Collected data entries
------------------------------------------------------------

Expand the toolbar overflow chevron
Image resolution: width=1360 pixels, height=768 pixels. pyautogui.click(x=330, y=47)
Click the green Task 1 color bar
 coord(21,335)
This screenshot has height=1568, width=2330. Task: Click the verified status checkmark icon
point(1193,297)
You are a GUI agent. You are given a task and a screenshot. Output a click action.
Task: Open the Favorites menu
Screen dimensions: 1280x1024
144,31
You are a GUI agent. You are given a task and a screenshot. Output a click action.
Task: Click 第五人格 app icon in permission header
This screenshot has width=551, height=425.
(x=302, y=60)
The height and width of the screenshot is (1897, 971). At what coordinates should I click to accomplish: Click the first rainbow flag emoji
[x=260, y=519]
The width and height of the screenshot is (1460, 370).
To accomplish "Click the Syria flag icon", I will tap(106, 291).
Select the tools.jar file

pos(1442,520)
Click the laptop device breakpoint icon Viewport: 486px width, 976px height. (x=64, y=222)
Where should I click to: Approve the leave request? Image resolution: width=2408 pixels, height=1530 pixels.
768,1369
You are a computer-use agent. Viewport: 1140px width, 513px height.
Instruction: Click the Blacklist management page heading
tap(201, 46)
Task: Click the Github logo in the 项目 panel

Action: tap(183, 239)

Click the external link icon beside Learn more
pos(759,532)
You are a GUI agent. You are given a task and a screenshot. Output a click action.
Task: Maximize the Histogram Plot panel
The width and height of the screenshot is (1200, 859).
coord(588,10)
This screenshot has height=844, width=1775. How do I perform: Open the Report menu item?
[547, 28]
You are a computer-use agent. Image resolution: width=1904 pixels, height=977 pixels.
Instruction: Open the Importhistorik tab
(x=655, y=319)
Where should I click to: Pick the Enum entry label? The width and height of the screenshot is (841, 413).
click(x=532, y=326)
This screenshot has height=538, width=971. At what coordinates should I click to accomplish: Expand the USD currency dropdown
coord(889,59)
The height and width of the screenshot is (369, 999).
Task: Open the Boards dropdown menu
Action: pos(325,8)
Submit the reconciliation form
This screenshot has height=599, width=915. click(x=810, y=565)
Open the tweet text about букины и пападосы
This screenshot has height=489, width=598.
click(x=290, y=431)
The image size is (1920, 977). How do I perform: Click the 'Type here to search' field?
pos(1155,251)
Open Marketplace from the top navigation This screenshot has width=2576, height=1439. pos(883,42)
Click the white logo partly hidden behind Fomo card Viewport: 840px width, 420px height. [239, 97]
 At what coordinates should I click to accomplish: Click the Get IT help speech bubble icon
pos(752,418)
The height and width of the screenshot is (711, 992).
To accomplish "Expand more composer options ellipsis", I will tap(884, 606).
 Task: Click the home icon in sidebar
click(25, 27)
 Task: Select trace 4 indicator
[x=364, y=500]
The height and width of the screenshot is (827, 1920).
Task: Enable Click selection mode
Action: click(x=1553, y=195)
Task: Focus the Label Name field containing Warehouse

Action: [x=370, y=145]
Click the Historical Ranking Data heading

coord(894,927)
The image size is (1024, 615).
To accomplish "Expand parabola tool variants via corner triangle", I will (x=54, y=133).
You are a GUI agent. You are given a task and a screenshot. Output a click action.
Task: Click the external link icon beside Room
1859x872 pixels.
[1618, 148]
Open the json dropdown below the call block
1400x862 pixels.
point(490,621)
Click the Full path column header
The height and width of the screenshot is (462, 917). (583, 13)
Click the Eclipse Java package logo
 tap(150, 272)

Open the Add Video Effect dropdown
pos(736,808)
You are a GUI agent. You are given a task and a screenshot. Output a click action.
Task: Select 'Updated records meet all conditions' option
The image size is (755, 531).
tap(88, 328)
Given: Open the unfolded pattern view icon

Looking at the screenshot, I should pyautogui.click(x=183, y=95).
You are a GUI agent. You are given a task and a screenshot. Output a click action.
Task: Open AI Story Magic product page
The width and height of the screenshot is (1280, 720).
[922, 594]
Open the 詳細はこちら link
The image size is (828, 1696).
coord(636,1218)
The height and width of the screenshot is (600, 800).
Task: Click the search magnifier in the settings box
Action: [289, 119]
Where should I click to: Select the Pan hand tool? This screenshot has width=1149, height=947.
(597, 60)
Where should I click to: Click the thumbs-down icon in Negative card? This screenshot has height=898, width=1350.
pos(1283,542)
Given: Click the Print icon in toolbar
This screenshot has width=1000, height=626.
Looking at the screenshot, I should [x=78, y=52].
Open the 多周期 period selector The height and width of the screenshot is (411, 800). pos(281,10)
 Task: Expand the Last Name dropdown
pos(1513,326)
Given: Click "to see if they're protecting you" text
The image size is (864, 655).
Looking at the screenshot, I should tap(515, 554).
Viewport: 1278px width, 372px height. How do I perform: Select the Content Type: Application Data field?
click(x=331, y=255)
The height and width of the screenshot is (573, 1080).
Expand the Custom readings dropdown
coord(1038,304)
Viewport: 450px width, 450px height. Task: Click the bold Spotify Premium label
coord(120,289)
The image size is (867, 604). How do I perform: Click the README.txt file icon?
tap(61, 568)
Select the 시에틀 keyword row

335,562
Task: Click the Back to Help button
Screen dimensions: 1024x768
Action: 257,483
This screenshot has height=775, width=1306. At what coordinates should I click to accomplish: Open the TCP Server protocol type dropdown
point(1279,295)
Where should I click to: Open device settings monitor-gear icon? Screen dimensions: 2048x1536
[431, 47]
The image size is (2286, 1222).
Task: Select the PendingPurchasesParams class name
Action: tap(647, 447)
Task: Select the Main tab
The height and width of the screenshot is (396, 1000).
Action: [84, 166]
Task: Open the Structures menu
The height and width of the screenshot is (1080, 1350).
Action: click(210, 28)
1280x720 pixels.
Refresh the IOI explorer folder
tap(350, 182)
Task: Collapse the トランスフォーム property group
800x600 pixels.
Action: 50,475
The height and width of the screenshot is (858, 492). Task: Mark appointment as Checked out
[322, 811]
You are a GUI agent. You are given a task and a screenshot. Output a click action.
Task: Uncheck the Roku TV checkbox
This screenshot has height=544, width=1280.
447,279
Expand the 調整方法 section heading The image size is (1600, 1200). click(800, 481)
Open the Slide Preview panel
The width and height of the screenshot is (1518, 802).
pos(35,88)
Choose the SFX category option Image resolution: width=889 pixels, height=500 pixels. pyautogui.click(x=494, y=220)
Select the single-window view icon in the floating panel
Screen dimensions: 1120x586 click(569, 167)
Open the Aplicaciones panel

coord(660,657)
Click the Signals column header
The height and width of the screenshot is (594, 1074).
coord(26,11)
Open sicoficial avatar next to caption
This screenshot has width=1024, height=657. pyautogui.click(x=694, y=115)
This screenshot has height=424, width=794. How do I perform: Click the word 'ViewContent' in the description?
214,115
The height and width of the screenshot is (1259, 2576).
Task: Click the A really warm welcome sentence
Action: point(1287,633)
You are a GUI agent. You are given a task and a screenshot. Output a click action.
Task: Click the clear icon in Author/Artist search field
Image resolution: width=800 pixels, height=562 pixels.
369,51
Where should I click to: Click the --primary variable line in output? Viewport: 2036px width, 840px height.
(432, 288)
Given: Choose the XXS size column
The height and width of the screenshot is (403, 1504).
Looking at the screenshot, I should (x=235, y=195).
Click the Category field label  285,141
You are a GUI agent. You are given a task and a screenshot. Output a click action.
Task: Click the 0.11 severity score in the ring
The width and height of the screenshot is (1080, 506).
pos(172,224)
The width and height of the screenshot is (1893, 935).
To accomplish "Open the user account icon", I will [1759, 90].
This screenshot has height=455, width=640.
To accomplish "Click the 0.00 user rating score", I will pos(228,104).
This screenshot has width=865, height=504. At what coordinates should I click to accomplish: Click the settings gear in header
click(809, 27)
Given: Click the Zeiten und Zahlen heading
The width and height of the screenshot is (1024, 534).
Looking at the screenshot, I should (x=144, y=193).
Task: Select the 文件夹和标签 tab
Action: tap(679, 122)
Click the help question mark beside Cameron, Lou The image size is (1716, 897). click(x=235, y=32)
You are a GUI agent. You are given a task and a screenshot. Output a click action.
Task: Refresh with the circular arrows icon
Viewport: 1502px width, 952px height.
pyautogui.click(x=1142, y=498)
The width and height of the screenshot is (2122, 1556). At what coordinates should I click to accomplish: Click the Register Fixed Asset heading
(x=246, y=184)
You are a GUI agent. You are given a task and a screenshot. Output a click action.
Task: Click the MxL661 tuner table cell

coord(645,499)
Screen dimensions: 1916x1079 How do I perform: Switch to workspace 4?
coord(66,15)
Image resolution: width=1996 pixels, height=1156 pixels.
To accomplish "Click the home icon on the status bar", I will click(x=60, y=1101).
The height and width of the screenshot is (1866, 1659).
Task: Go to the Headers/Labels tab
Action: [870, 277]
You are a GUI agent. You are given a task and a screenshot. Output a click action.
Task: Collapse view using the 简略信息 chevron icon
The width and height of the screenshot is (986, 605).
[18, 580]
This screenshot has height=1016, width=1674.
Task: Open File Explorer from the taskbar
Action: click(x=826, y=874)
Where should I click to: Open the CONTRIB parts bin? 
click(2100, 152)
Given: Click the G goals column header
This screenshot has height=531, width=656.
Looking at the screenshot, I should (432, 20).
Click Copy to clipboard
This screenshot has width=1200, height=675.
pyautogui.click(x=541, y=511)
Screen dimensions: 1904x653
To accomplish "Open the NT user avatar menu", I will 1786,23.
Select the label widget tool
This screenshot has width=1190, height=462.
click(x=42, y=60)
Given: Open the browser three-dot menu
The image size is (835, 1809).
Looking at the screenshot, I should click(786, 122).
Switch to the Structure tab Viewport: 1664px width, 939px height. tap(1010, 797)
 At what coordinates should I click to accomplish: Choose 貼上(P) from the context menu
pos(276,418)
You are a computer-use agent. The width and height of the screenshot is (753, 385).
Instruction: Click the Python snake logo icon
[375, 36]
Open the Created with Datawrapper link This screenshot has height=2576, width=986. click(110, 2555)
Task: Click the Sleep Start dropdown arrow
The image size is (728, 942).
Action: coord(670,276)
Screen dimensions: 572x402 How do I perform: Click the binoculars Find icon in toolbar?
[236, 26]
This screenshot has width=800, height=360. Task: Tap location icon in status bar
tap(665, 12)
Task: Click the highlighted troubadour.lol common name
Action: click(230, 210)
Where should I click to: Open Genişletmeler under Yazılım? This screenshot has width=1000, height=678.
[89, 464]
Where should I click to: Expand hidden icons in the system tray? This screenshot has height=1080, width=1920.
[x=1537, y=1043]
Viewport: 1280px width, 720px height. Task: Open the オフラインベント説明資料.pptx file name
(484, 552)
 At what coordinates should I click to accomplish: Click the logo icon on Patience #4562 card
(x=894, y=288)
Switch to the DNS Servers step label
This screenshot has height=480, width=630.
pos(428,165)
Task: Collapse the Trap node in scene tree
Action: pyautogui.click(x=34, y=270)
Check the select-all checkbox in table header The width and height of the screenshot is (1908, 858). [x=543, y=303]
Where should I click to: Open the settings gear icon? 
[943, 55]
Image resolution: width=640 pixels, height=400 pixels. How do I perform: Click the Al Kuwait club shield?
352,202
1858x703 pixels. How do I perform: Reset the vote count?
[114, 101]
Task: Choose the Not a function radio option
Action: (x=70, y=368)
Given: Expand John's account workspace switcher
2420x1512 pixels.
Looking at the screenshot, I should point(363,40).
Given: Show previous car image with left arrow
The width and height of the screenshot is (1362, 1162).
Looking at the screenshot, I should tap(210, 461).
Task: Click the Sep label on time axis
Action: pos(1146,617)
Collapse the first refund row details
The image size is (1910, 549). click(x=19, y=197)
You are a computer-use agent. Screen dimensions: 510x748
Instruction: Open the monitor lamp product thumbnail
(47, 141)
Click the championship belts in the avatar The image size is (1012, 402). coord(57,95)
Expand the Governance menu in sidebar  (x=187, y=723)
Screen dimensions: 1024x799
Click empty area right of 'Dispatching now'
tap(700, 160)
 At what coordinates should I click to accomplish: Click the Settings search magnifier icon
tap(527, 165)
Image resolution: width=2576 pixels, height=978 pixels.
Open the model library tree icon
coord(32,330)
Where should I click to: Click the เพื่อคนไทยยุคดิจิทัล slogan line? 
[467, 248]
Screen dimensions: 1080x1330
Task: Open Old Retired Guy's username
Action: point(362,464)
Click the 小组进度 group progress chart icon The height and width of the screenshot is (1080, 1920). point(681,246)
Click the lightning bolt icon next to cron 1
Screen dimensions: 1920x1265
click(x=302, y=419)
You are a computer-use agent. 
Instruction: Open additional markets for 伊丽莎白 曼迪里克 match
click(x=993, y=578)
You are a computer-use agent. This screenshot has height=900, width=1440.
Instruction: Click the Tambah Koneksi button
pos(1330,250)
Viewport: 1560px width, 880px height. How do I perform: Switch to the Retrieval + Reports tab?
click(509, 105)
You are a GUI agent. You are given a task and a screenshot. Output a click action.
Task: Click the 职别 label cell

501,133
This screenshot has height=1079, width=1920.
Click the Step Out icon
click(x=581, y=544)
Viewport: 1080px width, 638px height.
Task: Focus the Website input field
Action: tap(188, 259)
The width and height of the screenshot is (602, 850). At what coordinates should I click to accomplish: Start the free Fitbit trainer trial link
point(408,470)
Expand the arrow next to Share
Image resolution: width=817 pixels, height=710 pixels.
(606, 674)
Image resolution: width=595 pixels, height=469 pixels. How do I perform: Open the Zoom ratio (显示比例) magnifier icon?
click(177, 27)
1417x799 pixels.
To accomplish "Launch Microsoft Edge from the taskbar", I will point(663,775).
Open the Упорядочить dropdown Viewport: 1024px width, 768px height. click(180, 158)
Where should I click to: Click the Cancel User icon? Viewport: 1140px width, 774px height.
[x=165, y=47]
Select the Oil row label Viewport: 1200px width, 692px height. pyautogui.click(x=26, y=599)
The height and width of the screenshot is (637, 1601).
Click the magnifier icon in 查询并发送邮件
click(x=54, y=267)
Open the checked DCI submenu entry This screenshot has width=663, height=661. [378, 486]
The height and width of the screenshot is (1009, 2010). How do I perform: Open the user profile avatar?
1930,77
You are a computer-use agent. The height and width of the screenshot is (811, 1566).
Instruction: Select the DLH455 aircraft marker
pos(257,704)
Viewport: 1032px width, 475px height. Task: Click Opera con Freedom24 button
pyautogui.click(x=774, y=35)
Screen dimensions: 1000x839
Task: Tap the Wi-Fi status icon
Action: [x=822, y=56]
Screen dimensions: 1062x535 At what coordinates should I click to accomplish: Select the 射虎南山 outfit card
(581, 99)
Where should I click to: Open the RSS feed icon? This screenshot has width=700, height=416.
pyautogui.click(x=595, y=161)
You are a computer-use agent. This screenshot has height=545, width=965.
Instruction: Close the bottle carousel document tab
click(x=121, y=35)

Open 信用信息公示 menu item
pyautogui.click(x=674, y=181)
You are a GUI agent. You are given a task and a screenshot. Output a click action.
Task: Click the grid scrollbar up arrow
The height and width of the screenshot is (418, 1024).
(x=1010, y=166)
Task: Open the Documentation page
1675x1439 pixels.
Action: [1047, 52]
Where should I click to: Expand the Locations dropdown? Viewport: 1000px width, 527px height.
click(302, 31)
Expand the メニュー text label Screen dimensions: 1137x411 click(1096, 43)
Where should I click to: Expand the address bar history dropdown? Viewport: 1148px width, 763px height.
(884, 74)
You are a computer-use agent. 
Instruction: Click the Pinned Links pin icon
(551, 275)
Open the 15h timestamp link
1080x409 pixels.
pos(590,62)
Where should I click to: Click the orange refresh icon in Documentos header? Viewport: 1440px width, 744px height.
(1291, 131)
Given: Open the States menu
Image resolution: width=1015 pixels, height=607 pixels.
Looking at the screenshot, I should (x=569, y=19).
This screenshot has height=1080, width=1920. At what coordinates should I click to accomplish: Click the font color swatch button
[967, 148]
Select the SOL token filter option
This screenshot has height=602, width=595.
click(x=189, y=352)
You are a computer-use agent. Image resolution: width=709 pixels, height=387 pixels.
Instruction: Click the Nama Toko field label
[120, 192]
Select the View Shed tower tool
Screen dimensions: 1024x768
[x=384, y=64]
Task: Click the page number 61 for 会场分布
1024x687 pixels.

------------------------------------------------------------

**The request**
Copy out the data from its first line through the line containing "coord(588,10)", keeping every line unchanged.

**Exercise output**
Expand the toolbar overflow chevron
Image resolution: width=1360 pixels, height=768 pixels. pyautogui.click(x=330, y=47)
Click the green Task 1 color bar
 coord(21,335)
This screenshot has height=1568, width=2330. Task: Click the verified status checkmark icon
point(1193,297)
You are a GUI agent. You are given a task and a screenshot. Output a click action.
Task: Open the Favorites menu
Screen dimensions: 1280x1024
144,31
You are a GUI agent. You are given a task and a screenshot. Output a click action.
Task: Click 第五人格 app icon in permission header
This screenshot has width=551, height=425.
(x=302, y=60)
The height and width of the screenshot is (1897, 971). At what coordinates should I click to accomplish: Click the first rainbow flag emoji
[x=260, y=519]
The width and height of the screenshot is (1460, 370).
To accomplish "Click the Syria flag icon", I will tap(106, 291).
Select the tools.jar file

pos(1442,520)
Click the laptop device breakpoint icon Viewport: 486px width, 976px height. (x=64, y=222)
Where should I click to: Approve the leave request? Image resolution: width=2408 pixels, height=1530 pixels.
768,1369
You are a computer-use agent. Viewport: 1140px width, 513px height.
Instruction: Click the Blacklist management page heading
tap(201, 46)
Task: Click the Github logo in the 项目 panel

Action: tap(183, 239)

Click the external link icon beside Learn more
pos(759,532)
You are a GUI agent. You are given a task and a screenshot. Output a click action.
Task: Maximize the Histogram Plot panel
The width and height of the screenshot is (1200, 859).
coord(588,10)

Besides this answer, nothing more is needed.